Last but certainly not least we have peel.  Peel is a crucial as well as easily measured characteristic.  There are ASTM tests and various 90 degree and 180 degree peel testers, a couple of which we have in the AW packaging lab.  There is also the time honored standard of picking at the corner of a label with the fingernail, lifting it, and either peeling it off cleanly, wrecking the label, or wrecking the substrate its adhered to.  The ensuing comments from ‘damn that came off easy’ to ‘s**t, I just trashed the label and package’ can be discussed and evaluated.

The three of course, are related.  If you think of a teeter totter, tack is the fulcrum.  Peel and shear are generally opposed.  A high peel strength adhesive generally has low shear strength and an adhesive with high shear generally has pretty low peel values.  Either one can have high or low tack.  With most device applications shear is the fat kid on the teeter totter, low on the ground and peel is the skinny kid, way up in the air.  The tack fulcrum can be either high or low depending on how strongly you want that label to stay on the package initially.  Tamper evident seals that go around a 90 degree angle come to mind, especially ones with the reinforced tear strip.  Those need some initial tack to stick reliably in order to give the adhesion time to build to full strength for the tamper evident feature.
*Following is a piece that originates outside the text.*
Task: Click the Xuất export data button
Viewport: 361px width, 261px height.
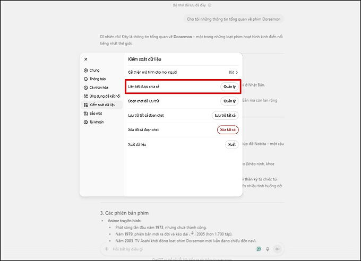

So what the hell happened to my kayak registration sticker?  Taking the substrate out of the equation (that could be another whole post), most registration/license tab adhesives have very high tack.  The sticker was on there for a few months, plenty of time for the peel properties to build to full strength.  Shear is not an issue because I can’t imagine it sliding off the boat.  That leaves peel.  I suspect that someone, using the manual peel test I described above, heisted the thing because they were too cheap to register their own kayak.  No, you conspiracy theorists out there, I didn’t peel it off to stick it on another one of my kayaks.  I tried peeling another expired one off and it was extremely difficult but not impossible.  The bottom line is that it could not possibly have fallen off and  I guess that’s the end goal for our medical device packages as well.  It can’t fall off.  Peel strength criteria is set, hopefully using a pass/fail criteria of some sort, in the validation and qualification process, and the label and package are on their merry way to the end user.  Now all I have to do is decide whether to spring for the six bucks for duplicate stickers or attempt to talk my way out of a fine if the warden spots me.  Advice will be appreciated.